The deal to pay off the treasurer of Detroit was forged in a booth at a strip club named Bouzouki.
“You’re basically paying all these other guys. … You should be paying me,” the city’s treasurer told local business owner Robert Shumake that day in 2007 during a conversation that Shumake would later recount to federal prosecutors.
Shumake, a self-described community organizer and philanthropist, agreed to make payments to several officials who ran the city’s pension funds. The money was used, among other things, to cover gambling expenses, airline tickets and a day cruise to the Bahamas.

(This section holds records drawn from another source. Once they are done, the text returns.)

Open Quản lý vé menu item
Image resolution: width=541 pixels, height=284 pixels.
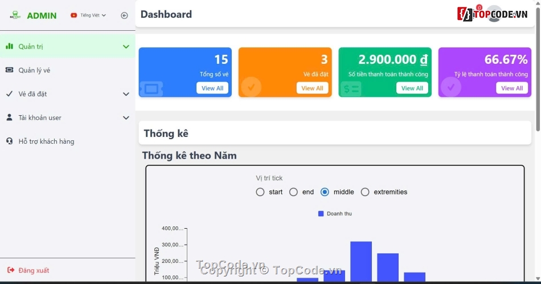[35, 70]
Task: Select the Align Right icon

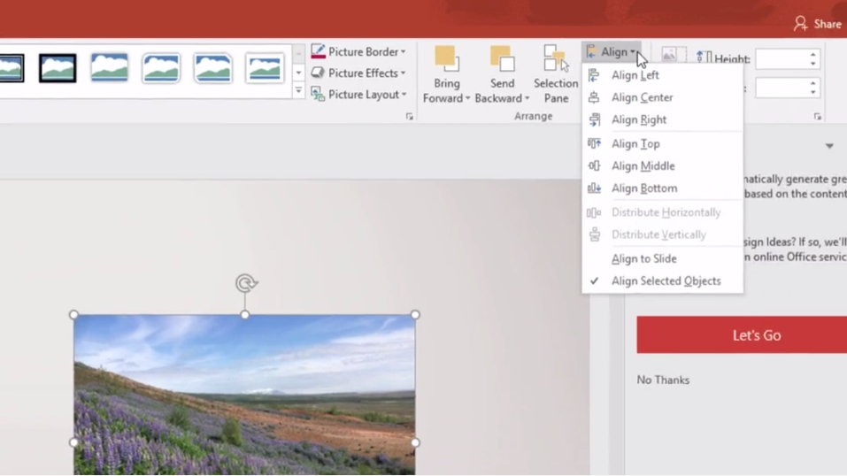Action: tap(594, 119)
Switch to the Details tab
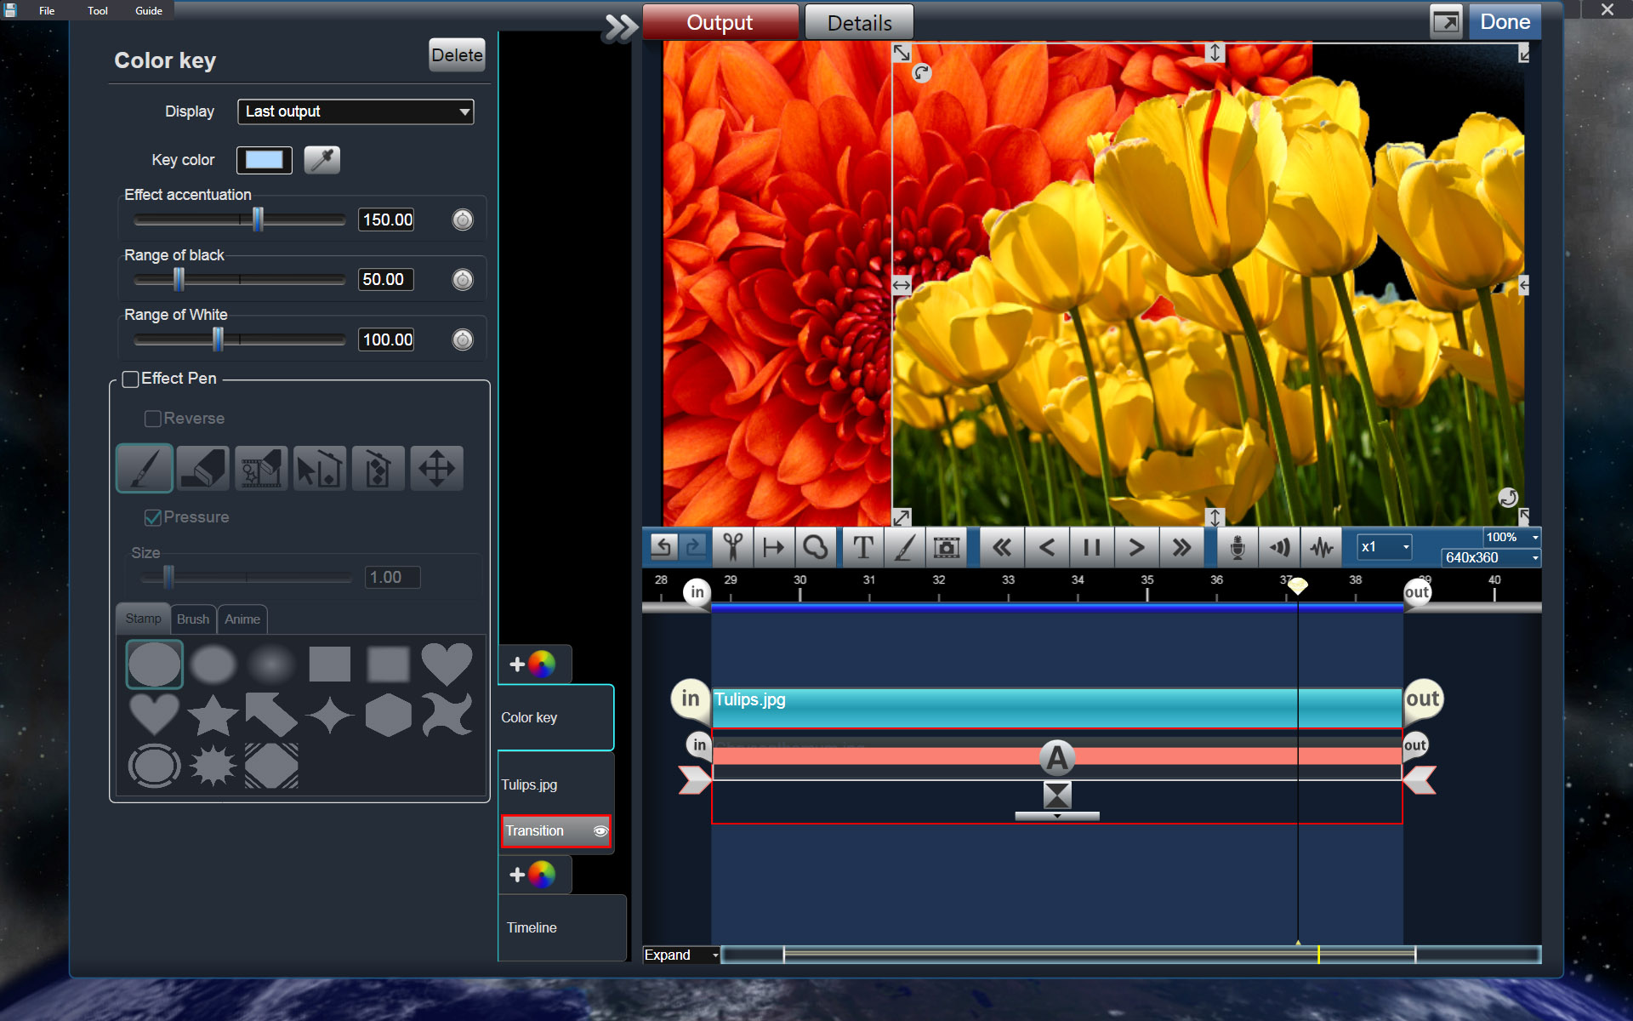Screen dimensions: 1633x1021 (859, 23)
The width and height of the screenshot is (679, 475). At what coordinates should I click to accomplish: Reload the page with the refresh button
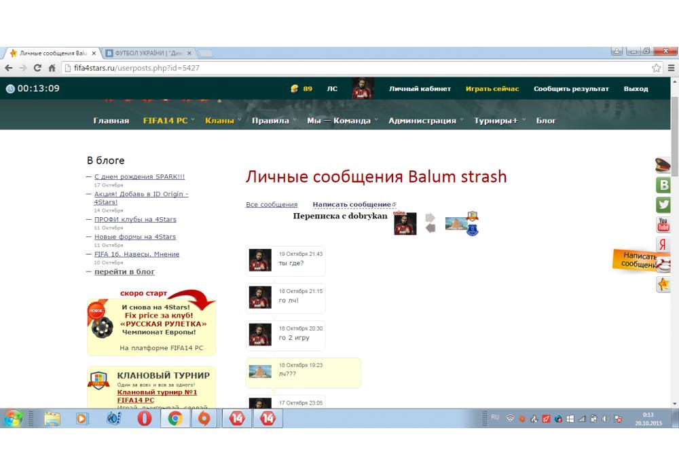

In return, Shumake received a lucrative reward: Detroit steered millions of pension dollars to his investment company and paid him $1.2 million in fees. Prosecutors would later say it was “the worst possible deal for the pension systems.”
A series of city officials and businessmen were convicted in the sweeping scandal, but Shumake struck a deal in exchange for his testimony in 2011 and avoided prosecution.
Soon after, he landed another fortunate break. The southern African country of Botswana nominated him as an honorary consul in the United States, a diplomatic position that came with legal protections, travel benefits and political connections unavailable to most Americans.
The State Department approved the appointment, granting Shumake entry into the privileged world of international diplomacy. Honorary consuls, though not as prominent as ambassadors and other career diplomats, have for centuries worked from their home countries to represent foreign nations.
The department did not respond to questions about what steps, if any, it took to review Shumake’s background. Had officials done even a cursory internet search, they would have discovered that Shumake’s real estate broker’s license was suspended in 2002 and that he settled a bank fraud case in 2008, agreeing to pay hundreds of thousands of dollars.
Shumake was among at least 500 current and former honorary consuls in the United States and around the world who have been implicated in criminal investigations or other controversies — including scores named to their posts despite past convictions or other red flags, the International Consortium of Investigative Journalists and ProPublica disclosed in a series of stories this year.
Reports of exploitation, scandal and criminal behavior by the little-known volunteer diplomats have surfaced for years. But the vast majority of governments have failed to strengthen oversight or press to reform the international law that protects thousands of honorary consuls worldwide, a new review found.
All told, the Shadow Diplomats investigation identified criminal or controversial consuls connected to at least 168 governments, including Russia, which has leveraged the system to install dozens of pro-Kremlin advocates on foreign soil as a soft-power strategy.
In the wake of the reporting, Paraguay, Finland, Brazil and other countries announced investigations of consuls and the system that empowers them. In some cases, government officials acknowledged not knowing how many consuls they had appointed or whether any had been convicted of crimes.
Experts in international diplomacy and national security say that more governments must demand change, examine nominees before they are approved and track their activities once they become consuls.
ICIJ and ProPublica identified more than 150 current and former consuls accused or convicted of tax evasion, fraud, bribery, corruption or money laundering. Nearly 60 were tied to drug or weapons offenses, at least 20 others to violent crimes and 10 to environmental abuses. Thirty honorary consuls have been sanctioned by the United States and other governments; nine have been linked to terrorist groups by law enforcement and governments. Once accused, dozens of consuls have invoked their status to avoid prosecution, police inquiries or fines.